[PROBLEM SET]
1. Answer these from the passage on the Packers' coaching change:
(a) Which season does Murphy say fell short of the team's expectations and standards?
(b) For how many seasons had McCarthy been head coach of the Packers?
(c) What is the name of McCarthy's wife?
2. Pick up the passage on the Packers' coaching change after its last sentence and keep writing it.

The Mike McCarthy era, long and mostly illustrious, is over in Green Bay.
"The 2018 season has not lived up to the expectations and standards of the Green Bay Packers," Murphy said in the release announcing the change. "As a result, I made the difficult decision to relieve Mike McCarthy of his role as head coach, effective immediately.
"Mike has been a terrific head coach and leader of the Packers for 13 seasons, during which time we experienced a great deal of success on and off the field. We want to thank Mike, his wife, Jessica, and the rest of the McCarthy family for all that they have done for the Packers and the Green Bay and Wisconsin communities. We will immediately begin the process of selecting the next head coach of the Green Bay Packers."

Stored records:
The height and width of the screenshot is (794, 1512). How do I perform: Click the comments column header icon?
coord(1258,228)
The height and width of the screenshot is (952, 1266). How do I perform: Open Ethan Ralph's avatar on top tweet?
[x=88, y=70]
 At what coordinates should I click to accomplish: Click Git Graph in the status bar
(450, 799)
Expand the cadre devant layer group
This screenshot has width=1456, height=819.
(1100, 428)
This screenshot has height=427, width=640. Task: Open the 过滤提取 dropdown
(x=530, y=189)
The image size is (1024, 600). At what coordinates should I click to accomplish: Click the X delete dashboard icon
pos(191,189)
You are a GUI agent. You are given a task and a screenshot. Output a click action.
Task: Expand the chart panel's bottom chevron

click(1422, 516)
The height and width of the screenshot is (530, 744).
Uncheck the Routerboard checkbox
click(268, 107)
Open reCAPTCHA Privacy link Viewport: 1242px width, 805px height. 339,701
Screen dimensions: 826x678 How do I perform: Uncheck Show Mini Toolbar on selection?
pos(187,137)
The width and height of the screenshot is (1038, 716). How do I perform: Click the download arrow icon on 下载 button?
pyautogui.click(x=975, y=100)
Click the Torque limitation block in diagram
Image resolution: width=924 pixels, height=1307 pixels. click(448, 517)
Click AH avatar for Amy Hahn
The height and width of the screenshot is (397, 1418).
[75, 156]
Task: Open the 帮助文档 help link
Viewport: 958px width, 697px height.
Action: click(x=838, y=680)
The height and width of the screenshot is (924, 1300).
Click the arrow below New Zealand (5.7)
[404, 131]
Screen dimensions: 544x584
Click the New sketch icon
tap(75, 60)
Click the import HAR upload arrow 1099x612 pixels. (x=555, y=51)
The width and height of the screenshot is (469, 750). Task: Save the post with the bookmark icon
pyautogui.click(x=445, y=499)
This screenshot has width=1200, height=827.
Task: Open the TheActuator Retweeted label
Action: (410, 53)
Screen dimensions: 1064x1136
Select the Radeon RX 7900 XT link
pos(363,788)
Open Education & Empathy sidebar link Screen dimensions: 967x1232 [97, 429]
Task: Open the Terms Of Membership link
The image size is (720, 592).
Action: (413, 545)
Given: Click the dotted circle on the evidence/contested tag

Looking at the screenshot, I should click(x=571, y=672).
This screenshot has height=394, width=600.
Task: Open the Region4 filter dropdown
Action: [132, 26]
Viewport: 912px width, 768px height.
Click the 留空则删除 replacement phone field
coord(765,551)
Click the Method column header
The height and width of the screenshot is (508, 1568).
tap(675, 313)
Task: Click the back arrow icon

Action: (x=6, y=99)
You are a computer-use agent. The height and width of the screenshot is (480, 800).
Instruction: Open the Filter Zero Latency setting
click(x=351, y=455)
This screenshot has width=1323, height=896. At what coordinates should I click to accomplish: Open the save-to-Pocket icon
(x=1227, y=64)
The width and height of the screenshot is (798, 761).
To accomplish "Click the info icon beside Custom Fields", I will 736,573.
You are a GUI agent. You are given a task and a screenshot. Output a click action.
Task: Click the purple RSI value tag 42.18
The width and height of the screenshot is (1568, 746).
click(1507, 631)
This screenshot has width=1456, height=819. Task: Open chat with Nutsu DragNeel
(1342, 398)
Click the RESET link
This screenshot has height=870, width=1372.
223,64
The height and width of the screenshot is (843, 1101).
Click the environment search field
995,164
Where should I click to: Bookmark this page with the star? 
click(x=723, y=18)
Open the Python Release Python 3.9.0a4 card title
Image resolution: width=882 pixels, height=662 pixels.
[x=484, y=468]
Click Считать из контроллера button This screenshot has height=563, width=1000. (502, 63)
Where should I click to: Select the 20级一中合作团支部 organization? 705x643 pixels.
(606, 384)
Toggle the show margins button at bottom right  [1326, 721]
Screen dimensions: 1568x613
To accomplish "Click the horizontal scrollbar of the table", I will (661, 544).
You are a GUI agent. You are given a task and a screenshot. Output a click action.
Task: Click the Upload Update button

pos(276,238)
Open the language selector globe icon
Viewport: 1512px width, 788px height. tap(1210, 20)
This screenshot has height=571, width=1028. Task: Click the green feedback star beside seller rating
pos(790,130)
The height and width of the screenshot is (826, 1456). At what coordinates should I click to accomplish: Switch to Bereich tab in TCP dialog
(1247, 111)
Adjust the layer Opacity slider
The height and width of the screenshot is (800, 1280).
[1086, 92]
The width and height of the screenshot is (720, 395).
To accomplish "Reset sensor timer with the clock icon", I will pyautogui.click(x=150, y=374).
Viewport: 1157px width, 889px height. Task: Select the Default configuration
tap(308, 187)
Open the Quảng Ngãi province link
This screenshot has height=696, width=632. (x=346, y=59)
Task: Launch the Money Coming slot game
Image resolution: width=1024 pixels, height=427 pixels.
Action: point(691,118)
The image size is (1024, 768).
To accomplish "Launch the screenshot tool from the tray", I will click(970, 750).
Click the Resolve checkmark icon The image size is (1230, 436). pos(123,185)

[YOUR RESPONSES]
1.
(a) The 2018 season.
(b) 13 seasons.
(c) Jessica.

2.
McCarthy departs Green Bay after posting a 125-77-2 mark in those 13 seasons, including a 15-1 record a year after he led the sixth-seeded Packers on an unlikely playoff run that culminated in the team's victory over the Pittsburgh Steelers in Super Bowl XLV. He went 18-10 in the postseason with the Packers, a mark that could have been at least one win better had it not been for Brandon Bostick's fumbling of an onside kick in Seattle in the NFC title game in Jan. 2015.
The move wasn't a surprise, but the timing was. McCarthy's grip on the offense had become a detrimental one, as the once-explosive Packers turned into a largely inept offense, save for when Aaron Rodgers was left to improvise by playing sandlot ball. It even happened in McCarthy's final game Sunday, when Rodgers dropped, surveyed and pointed to a spot in the end zone as a destination for his receiver. He completed the touchdown pass to Davante Adams, but the rest of the game -- much like the majority of this season -- was an example of an offense not utilizing its weapons because it was too clogged to get going.
At 4-7-1, Green Bay appears headed for its worst finish since McCarthy's 2008 team finished 6-10 in Rodgers' first year as starter. Ten years later (and coming off a 7-9 campaign largely chalked up to the absence of Rodgers), a similar finish wouldn't be acceptable for the franchise.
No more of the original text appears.